### Estratto scelto:
L’Agenzia delle Entrate emetteva, nei confronti di una società estinta due anni prima, un avviso di accertamento IRES, IRAP, IVA per il periodo d’imposta 2004.
L’ex liquidatore (nonché ex socio) procedeva, nel 2009, con la definizione con adesione dell’accertamento in parola, impegnandosi al versamento del dovuto in 12 rate.
Dopo avere pagato le prime cinque rate, il contribuente presentava istanza di revoca e/o annullamento dell’accordo, adducendo il proprio difetto di legittimazione a prestare adesione, in quanto la società, all’atto della definizione, risultava estinta e cancellata dal registro delle imprese da oltre tre anni.
L’istanza veniva tuttavia rigettata e l’ex liquidatore della società impugnava il diniego innanzi alla Commissione Tributaria Provinciale competente, che accoglieva il ricorso.
La pronuncia veniva poi confermata dalla C.T.R., che rigettava l’appello dell’Agenzia delle Entrate osservando come, poiché ai sensi dell’art. 2495 cod. civ la società si estingue con la cancellazione dal registro delle imprese, l’avviso di accertamento dovesse giudicarsi inefficace, e l’ex liquidatore della società estinta, ormai privo di rappresentanza, non potesse considerarsi legittimato a definire con adesione l’accertamento, in nome e per conto dell’ente collettivo, non più esistente.
L’Agenzia delle Entrate proponeva pertanto ricorso per la cassazione della pronuncia, adducendo tre motivi.
La società estinta, in persona dell’ex socio ed ex liquidatore e quest’ultimo, in proprio, resistevano con controricorso.
Con il primo motivo di ricorso, l’Agenzia delle Entrate censurava la sentenza per violazione e falsa applicazione dell’art. 2495 c.c., dell’art. 36 D.P.R. 602/1973 e dell’art. 65 ultimo comma del D.P.R. n. 600/1973, per non avere considerato anzitutto che le obbligazioni della società estinta si trasferiscono ai soci.
Inoltre, riteneva potesse comunque ravvisarsi un interesse per il creditore a proseguire il giudizio nei confronti dei soci, nonostante la limitazione della responsabilità, ad esempio in funzione dell’escussione di garanzia.

### Compito assegnato A:
Rispondi a queste domande sull'estratto:
(i) Per quale periodo d'imposta l'Agenzia delle Entrate emise l'avviso di accertamento?
(ii) In quante rate l'ex liquidatore si impegnò a versare il dovuto?
(iii) Quanti motivi addusse l'Agenzia delle Entrate nel ricorso per cassazione?
L'elenco non ha niente a che fare con l'estratto.

### Dati forniti:

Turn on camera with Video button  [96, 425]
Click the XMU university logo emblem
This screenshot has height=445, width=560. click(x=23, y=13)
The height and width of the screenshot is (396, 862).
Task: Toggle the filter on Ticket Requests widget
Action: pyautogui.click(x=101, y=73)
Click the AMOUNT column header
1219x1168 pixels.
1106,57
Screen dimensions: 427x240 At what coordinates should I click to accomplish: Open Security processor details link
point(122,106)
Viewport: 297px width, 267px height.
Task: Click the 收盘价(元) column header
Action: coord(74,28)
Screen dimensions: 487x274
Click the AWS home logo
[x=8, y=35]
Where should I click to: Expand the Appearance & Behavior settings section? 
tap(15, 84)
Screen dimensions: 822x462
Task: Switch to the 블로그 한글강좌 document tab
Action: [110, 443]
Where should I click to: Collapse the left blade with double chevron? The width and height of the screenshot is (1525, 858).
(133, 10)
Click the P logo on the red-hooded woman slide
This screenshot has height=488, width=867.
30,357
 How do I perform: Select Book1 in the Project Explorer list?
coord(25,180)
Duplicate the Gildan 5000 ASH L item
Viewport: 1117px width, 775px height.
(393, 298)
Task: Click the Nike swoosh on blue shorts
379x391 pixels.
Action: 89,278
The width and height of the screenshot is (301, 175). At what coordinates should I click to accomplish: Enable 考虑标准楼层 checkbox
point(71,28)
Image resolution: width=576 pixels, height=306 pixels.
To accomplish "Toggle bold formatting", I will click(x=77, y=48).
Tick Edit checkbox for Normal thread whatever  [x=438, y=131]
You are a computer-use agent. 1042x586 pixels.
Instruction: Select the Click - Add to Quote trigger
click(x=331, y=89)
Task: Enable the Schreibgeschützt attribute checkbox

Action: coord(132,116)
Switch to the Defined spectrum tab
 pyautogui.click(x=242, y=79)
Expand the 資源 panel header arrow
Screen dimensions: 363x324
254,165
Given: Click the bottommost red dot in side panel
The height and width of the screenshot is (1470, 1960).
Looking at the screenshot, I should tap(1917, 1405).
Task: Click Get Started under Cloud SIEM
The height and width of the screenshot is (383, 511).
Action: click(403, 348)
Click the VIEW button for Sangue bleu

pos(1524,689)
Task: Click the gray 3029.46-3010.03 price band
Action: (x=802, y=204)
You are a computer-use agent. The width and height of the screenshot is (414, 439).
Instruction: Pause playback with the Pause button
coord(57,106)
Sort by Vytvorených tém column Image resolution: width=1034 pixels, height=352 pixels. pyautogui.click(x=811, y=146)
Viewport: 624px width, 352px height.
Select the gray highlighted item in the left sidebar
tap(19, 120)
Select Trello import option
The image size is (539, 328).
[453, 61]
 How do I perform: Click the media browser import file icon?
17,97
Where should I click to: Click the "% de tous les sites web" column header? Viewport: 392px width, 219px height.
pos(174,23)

### Compito assegnato B:
Nell'elenco, rinomina "checkbox" in "casella" nel tratto che va dalla riga con "The width and height of the screenshot is (301, 175)." fino a quella con "Tick Edit checkbox", e riporta solo quelle righe lasciando tutto il resto invariato.

### Risultato del compito A:
(i) Il 2004.
(ii) In 12 rate.
(iii) Tre motivi.

### Risultato del compito B:
The width and height of the screenshot is (301, 175). At what coordinates should I click to accomplish: Enable 考虑标准楼层 casella
point(71,28)
Image resolution: width=576 pixels, height=306 pixels.
To accomplish "Toggle bold formatting", I will click(x=77, y=48).
Tick Edit casella for Normal thread whatever  [x=438, y=131]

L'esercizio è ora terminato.